[Screenshot grounding data]
################
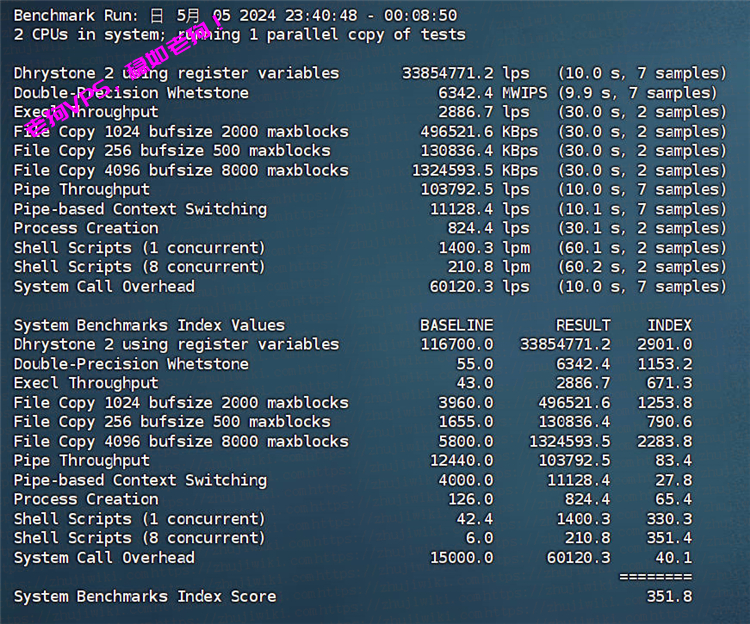The width and height of the screenshot is (750, 624).
Task: Select System Call Overhead baseline 15000.0
Action: 461,558
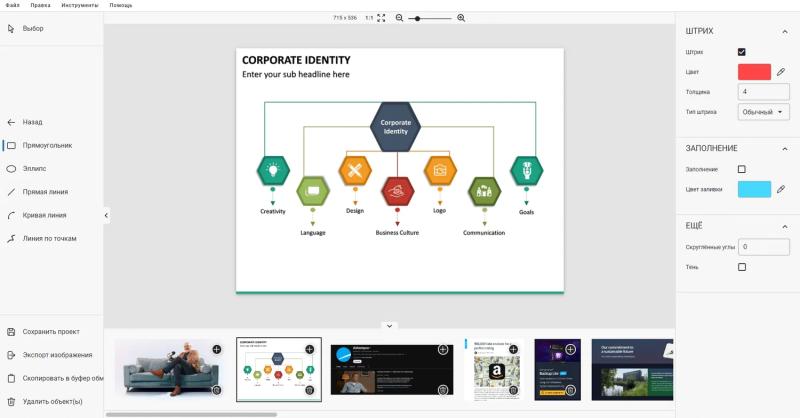Click the eyedropper next to stroke color
The image size is (800, 418).
pos(781,72)
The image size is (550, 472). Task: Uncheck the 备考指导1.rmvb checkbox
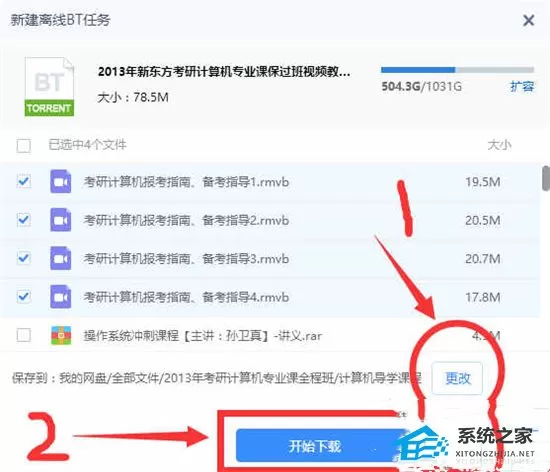coord(24,181)
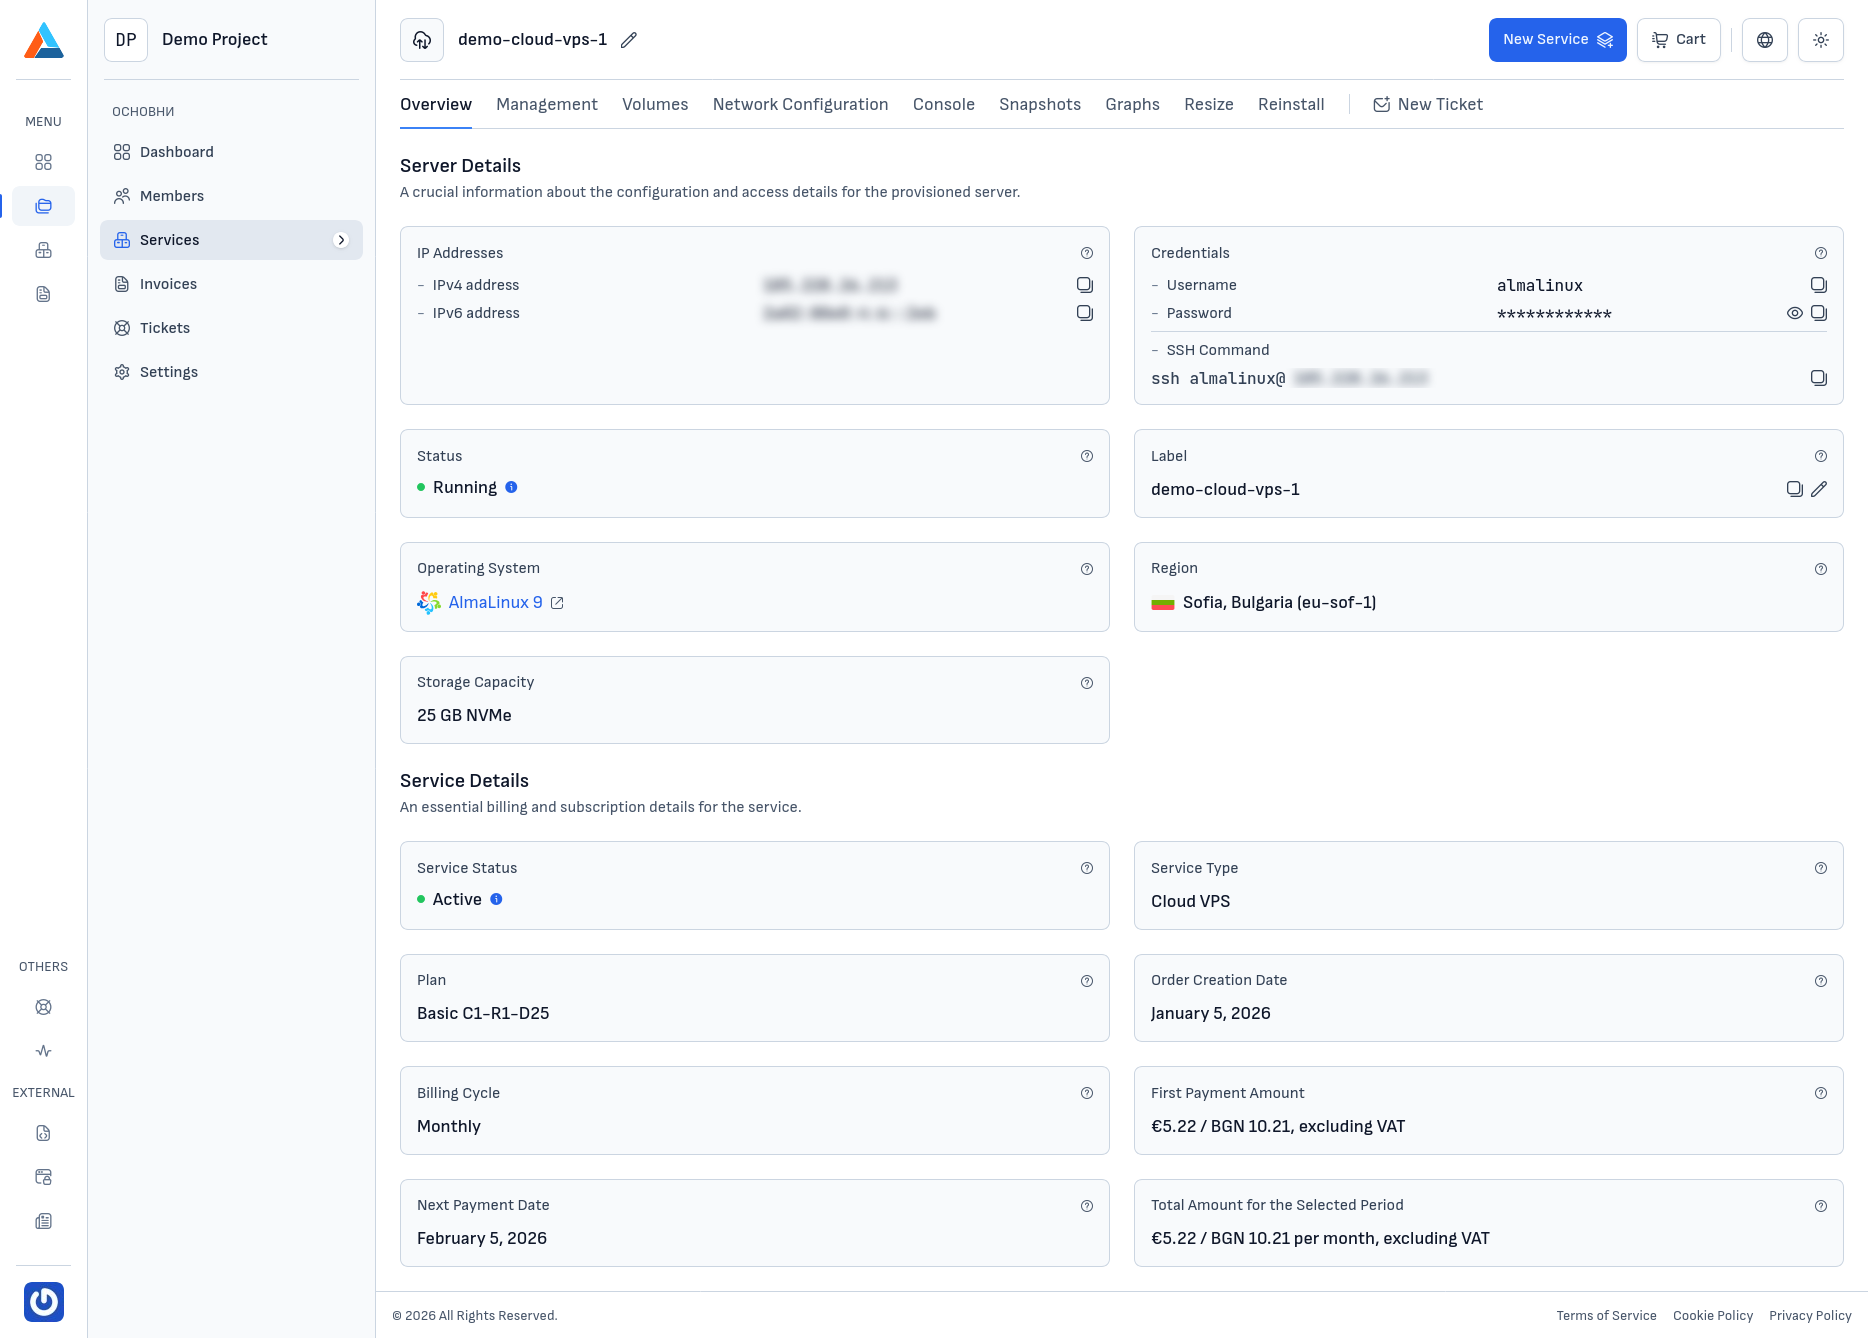This screenshot has height=1338, width=1868.
Task: Click help icon on Storage Capacity card
Action: [1087, 683]

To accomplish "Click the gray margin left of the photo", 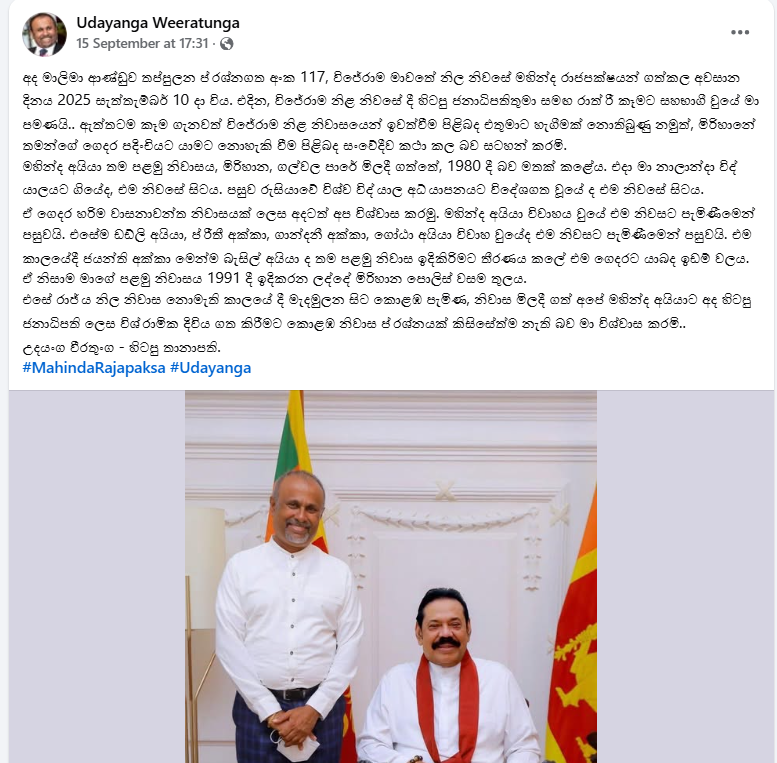I will tap(97, 577).
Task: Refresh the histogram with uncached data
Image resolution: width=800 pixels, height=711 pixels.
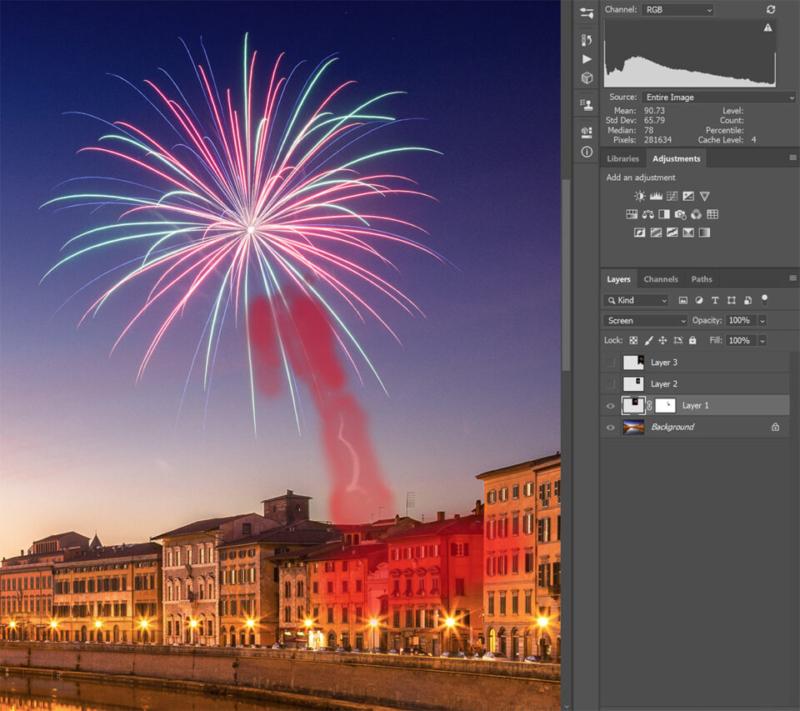Action: click(x=771, y=9)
################
» **EXERCISE DESCRIPTION**: Only exact duplicates of the lines from the one containing "Task: Refresh the" through the final line of the entries, both included, are needed, with pictures left out.

» **RESPONSE**:
Task: Refresh the histogram with uncached data
Image resolution: width=800 pixels, height=711 pixels.
Action: click(x=771, y=9)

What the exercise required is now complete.